What the Soul Desires


I forgot what I wrote on my last post, but I am taking some much needed quite time before the kids get up and get ready for school. Being that I homeschool now, my time is quite limited.
I wear so many hats and am torn between so many things that I often spend alot of time running around in circles trying to figure out my life purpose. So I often try to do several things all at once. I could literally come up with about 20 titles that would describe what I do, yet none of them really describes who I am.
I started  seriously researching psychic abilites about 6 years ago. It was then when I realized that I wasn't a freak of nature, but finally tapped into the one thing my soul had been running away from since childhood. Fate has a funny way of not allowing us to deny our true selves, no matter how much we try, or how many directions we go, it will always lead us back to our original path.

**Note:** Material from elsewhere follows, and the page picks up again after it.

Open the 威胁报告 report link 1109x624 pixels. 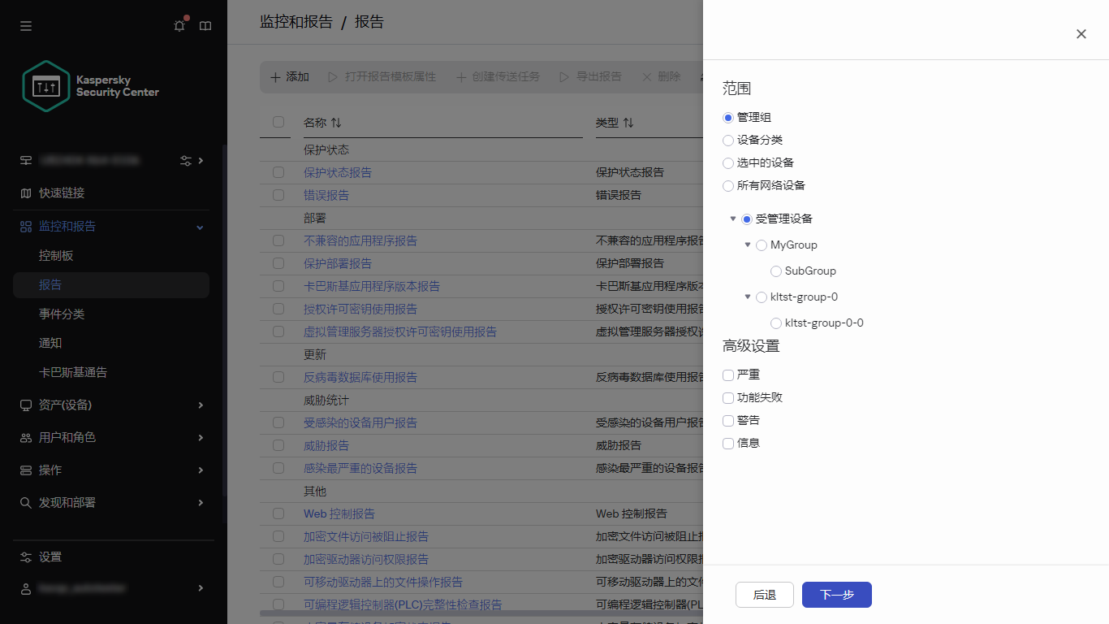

For awhile now, I have been torn. I have always wanted to have some type of career that made decent money and that made me feel that I have accomplished something. This desire has always pushed me to do more. I finally figured out what I wanted to do in life and the door closed on me several times. As with everything else, is has been a painful process. But as one door closes, another opens.
I have been doing psychic readings for awhile and I have noticed, like everything else in my life, that the fire burns out pretty quick and it becomes routine. I spent alot of time trying to break into the field professionally, and I know that the only thing stopping me is me. I enjoy helping people and have focused most of time on missing people. I don't feel like it is right to be like one of these "big-wig" psychics and charge $1,000.00 an hour for a reading that I can't guarentee will even help them. It just seems wrong to me and takes away the passion for what I do. I enjoy helping people and I know my life purpose revolves around this, but it's difficult when , in the back of my mind I want to be able to make a living. I know it's more then just a money thing, it's a soul thing.
I think part of my problem is the lack of passion. Though the passion still burns, it has simmered down a great deal. I feel a bit detached and ungrounded. I have been focusing my sights on a more spiritual path and who I am as a spiritual being, which has seem to have added to the confusion. Like a pattern of behaviour I always seem to have followed, but this time, the soul won't let me stop. There is so many things within myself, I can't focus on just one thing, it's like I have to do it all, and do it now. I became an ordained minister so that I could properly and legally give spiritual advice, but then it brought on an expectation of being a spiritual leader. I am torn by what the titile represents and obligation, versus the reason I got it to begin with. I'm beginning to understand that I am living to much under the labels and have fogotten how to simply allow things to flow. I think this goes back to feeling to need to accomplish a career, which is why I always feel torn.
I will probebly have more blogs like this, simply because it helps me figure things out. One of the greatest moments I have has that created balance between my gifts and spirituality is the time that I had breakfast with a Shaman. There is a blog about it on my web-site and will probebly re-post it here
I know that I will figure it out and will get back to where I need to be.